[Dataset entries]
______________________________
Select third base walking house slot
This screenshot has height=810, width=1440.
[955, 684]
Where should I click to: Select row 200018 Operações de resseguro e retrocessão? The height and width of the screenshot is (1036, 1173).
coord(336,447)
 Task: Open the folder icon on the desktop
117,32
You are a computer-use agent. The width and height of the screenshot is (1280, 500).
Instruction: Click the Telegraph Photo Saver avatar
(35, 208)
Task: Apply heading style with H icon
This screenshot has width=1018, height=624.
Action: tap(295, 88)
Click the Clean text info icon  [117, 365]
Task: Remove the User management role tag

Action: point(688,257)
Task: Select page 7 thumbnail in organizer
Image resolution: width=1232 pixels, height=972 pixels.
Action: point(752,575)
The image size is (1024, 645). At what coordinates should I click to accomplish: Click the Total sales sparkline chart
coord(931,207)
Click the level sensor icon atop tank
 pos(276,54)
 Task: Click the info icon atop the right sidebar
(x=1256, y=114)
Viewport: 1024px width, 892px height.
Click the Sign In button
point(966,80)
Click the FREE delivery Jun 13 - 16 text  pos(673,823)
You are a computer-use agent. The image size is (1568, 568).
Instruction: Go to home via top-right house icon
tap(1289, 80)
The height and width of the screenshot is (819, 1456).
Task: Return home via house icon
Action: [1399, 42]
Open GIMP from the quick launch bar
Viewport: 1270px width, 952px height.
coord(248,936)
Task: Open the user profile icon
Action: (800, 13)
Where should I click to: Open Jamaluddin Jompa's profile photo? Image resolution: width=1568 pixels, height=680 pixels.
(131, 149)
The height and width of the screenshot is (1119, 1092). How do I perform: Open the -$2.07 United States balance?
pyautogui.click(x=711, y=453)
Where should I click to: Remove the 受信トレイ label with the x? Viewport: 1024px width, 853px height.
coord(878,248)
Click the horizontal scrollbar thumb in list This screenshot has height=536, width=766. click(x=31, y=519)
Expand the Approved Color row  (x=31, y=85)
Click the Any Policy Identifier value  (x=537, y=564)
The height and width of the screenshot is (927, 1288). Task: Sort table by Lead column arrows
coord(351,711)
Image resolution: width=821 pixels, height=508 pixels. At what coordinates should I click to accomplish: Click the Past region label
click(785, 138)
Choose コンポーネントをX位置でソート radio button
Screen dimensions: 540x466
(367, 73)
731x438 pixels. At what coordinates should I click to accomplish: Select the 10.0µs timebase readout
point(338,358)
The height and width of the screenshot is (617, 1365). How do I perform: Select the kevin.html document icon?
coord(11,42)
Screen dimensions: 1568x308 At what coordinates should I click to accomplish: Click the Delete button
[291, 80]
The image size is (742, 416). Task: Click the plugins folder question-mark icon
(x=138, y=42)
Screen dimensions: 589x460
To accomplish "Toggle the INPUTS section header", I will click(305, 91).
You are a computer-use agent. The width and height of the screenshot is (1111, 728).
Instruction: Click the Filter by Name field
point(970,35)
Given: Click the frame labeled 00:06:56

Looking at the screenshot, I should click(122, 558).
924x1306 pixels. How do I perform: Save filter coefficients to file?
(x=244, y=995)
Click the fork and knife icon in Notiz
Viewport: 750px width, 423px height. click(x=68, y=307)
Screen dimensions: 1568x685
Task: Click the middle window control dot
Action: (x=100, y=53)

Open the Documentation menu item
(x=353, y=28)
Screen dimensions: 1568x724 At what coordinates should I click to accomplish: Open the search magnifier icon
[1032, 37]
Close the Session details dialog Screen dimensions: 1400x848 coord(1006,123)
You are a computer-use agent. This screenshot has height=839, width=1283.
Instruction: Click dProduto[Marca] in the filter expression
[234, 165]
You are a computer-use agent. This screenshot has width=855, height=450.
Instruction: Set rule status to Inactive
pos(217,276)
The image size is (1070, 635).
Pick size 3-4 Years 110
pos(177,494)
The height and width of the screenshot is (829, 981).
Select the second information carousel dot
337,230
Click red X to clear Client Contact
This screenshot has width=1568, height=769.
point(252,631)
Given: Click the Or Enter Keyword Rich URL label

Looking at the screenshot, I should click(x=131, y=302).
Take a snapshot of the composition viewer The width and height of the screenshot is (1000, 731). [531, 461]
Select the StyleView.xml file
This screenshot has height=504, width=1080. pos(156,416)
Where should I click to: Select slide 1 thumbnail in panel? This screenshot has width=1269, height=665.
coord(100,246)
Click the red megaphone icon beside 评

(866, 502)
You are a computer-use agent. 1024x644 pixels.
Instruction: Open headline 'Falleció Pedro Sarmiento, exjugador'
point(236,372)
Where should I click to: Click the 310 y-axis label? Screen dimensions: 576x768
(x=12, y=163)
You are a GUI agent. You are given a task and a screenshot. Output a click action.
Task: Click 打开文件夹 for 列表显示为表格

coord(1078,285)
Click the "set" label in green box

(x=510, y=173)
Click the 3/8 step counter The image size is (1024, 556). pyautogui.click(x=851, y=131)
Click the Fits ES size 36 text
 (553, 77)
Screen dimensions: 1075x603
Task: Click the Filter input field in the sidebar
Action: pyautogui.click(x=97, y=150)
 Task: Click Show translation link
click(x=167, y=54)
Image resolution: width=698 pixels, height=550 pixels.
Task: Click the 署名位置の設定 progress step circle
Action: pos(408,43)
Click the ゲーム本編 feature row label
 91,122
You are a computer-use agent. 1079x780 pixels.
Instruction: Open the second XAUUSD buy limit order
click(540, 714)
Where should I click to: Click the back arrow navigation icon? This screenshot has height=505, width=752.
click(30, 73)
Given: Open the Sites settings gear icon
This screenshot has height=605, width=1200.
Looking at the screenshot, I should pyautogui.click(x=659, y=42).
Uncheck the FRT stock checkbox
______________________________
• TASK PROMPT: For the records above, state the count of lines where "agent" appears, without any other text.

• SOLUTION TO THIS EXERCISE: 8